TESTO DI PARTENZA
------------------------

Post n°147 pubblicato il 14 Giugno 2009 da darkside_79

C'è che ieri ho conosciuto la Morte.
'Che l'avevo spesso incontrata di sfuggita, ma non era mai venuta di proposito. Si è presentata poco dopo le nove di sera, danzando leggiadra sul petto di mia zia e accompagnandola sottobraccio altrove. Non è giunta inaspettata, sapevo che il momento era vicino. I soloni in camice bianco non si sbagliano mai e la telefonata mattutina di ieri ci aveva preparato ad un epilogo imminente. 
Nel primo pomeriggio ho baciato mia zia per l'ultima volta, in ospedale, e l'ho baciata sulla fronte. Era l'unico francobollo di viso libero da impedimenti, dove la pelle non era contrita dallo strozzo dei lacci e dalla pressione della maschera per l'ossigeno che le solcava con forza gli zigomi.
Aveva i capelli tirati all’indietro, con alcune velate tracce di bianco miste ad una tinta bionda sbiadita. Il viso era tirato, sofferente allo spasmo, gli occhi socchiusi e assenti, con sporadici movimenti delle pupille. Respirava con pause innaturali, con parentesi di immobilismo lunghissime, mute e vuote, apnee profonde che presagivano la fine ad ogni tocco di lancetta.

------------------------

MATERIALE ESTRATTO
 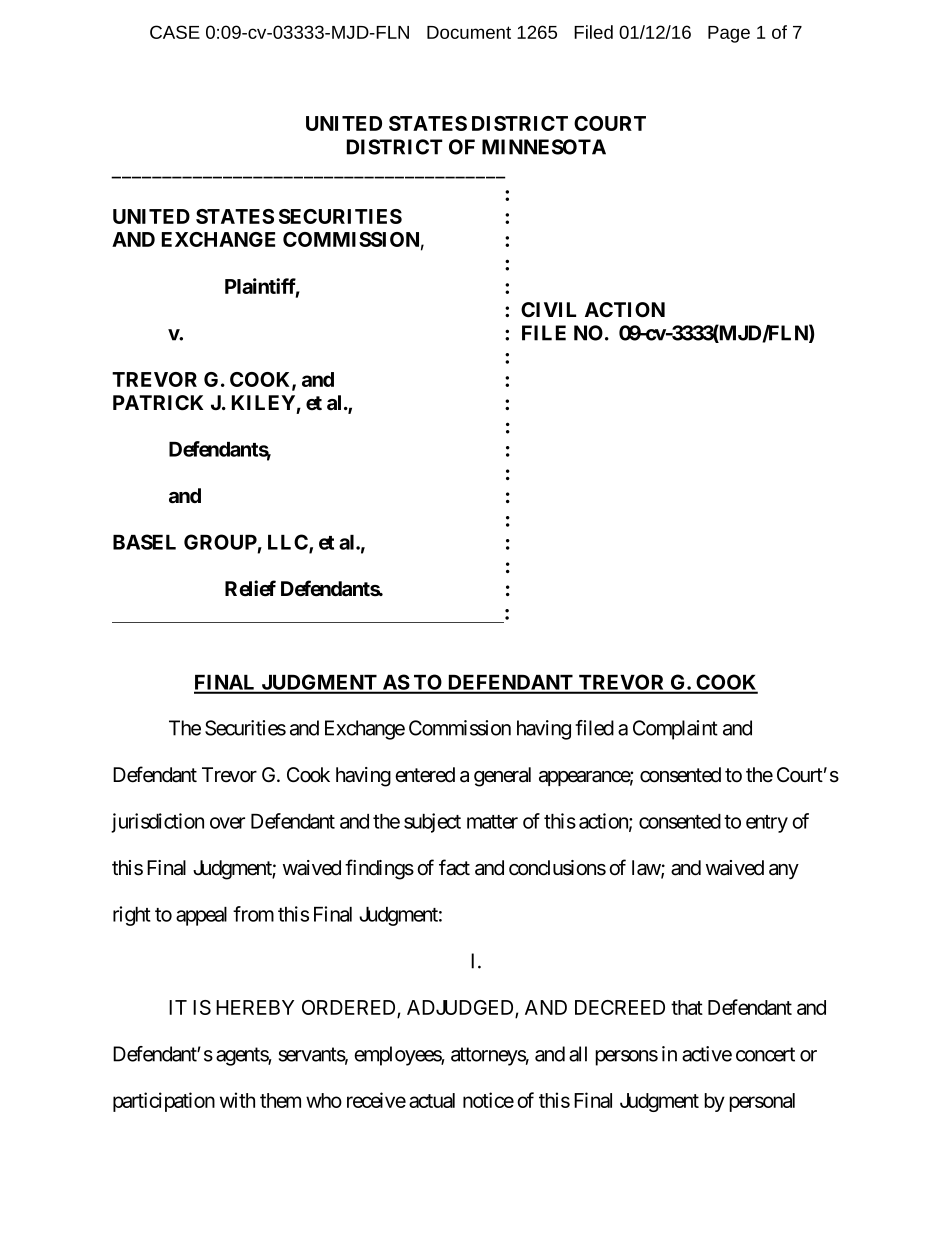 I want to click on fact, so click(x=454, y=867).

------------------------

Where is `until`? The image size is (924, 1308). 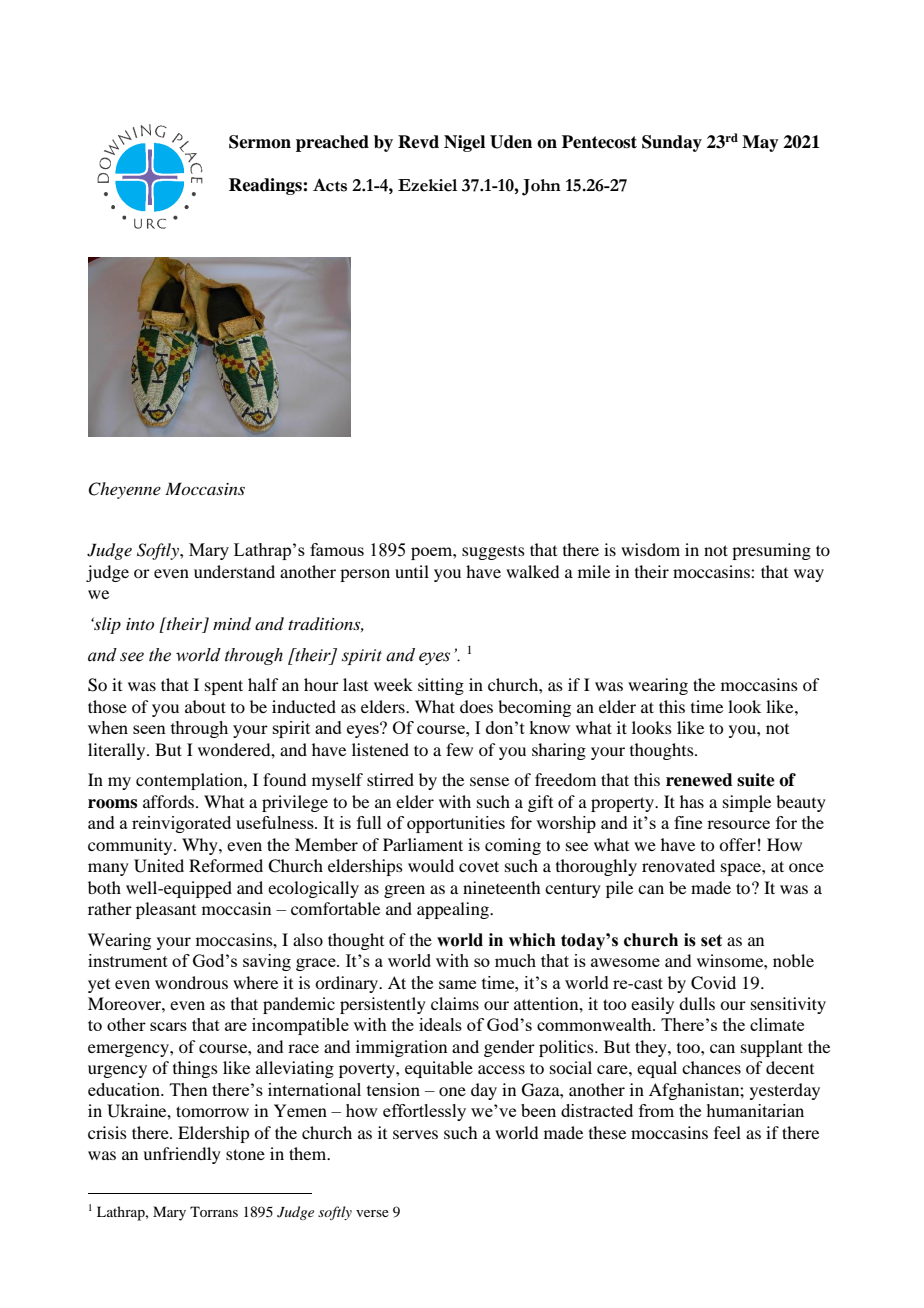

------------------------

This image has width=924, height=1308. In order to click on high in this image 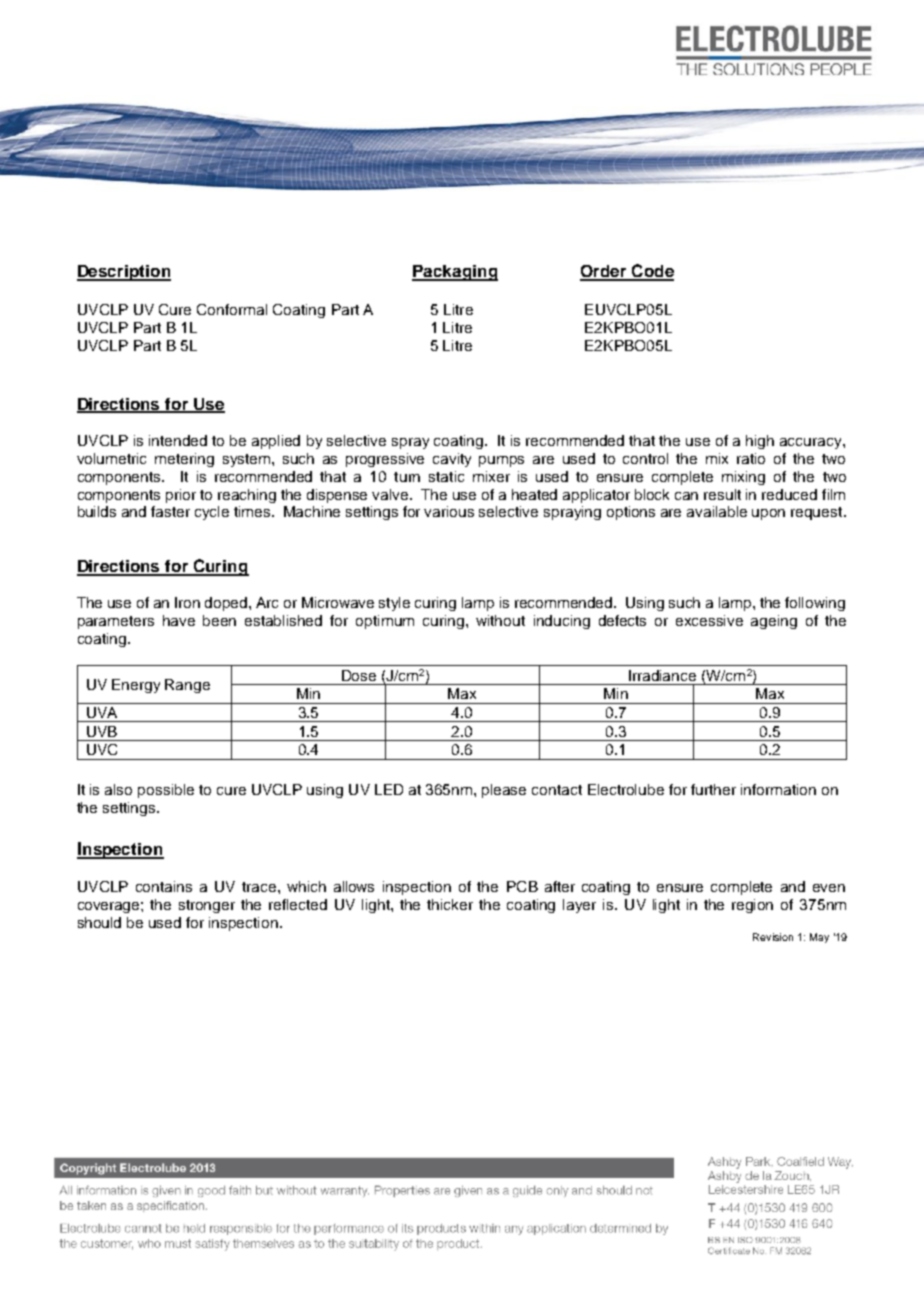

------------------------

CONSEGNE
(a) Nel testo sulla morte della zia, a che ora si è presentata la Morte?
(b) Prosegui il testo sulla morte della zia a partire dall'ultima frase riportata.

SOLUZIONI
(a) Poco dopo le nove di sera.

(b)
Nella stanza, un po’ sgarruppata e tristemente impersonale, era stata posizionata di proposito una tendina per celare il suo repentino sfiorire dalla vista della sua coinquilina, una signora anziana della quale ho scorto malapena un abbozzo di profilo.
La tendina celava la vista ma amplificava il senso di ineluttabilità e poi faceva freddo, un freddo che non è misurabile col termometro. Mi sono avvicinato alla fronte della zia con pudore e rispetto. L'ho baciata e le ho voluto bene con una carezza che sapeva di commiato. 
Trattenevo a stento le lacrime mentre guadagnavo l'uscita dell'ospedale, sgattaiolando furtivo e invisibile fra decine di persone. Due guardie alla macchinetta del caffè, alcuni portantini che fumavano all'uscita, la donna che puliva le scale; figure scolpite negli occhi, colpevoli, in quel preciso istante, di ovvia inconsapevolezza. Ho odiato il loro chiacchiericcio, senza mai prestare attenzione alle parole, ma solo al loro suono sgradevole. Cercavo silenzio, l’ho trovato dentro.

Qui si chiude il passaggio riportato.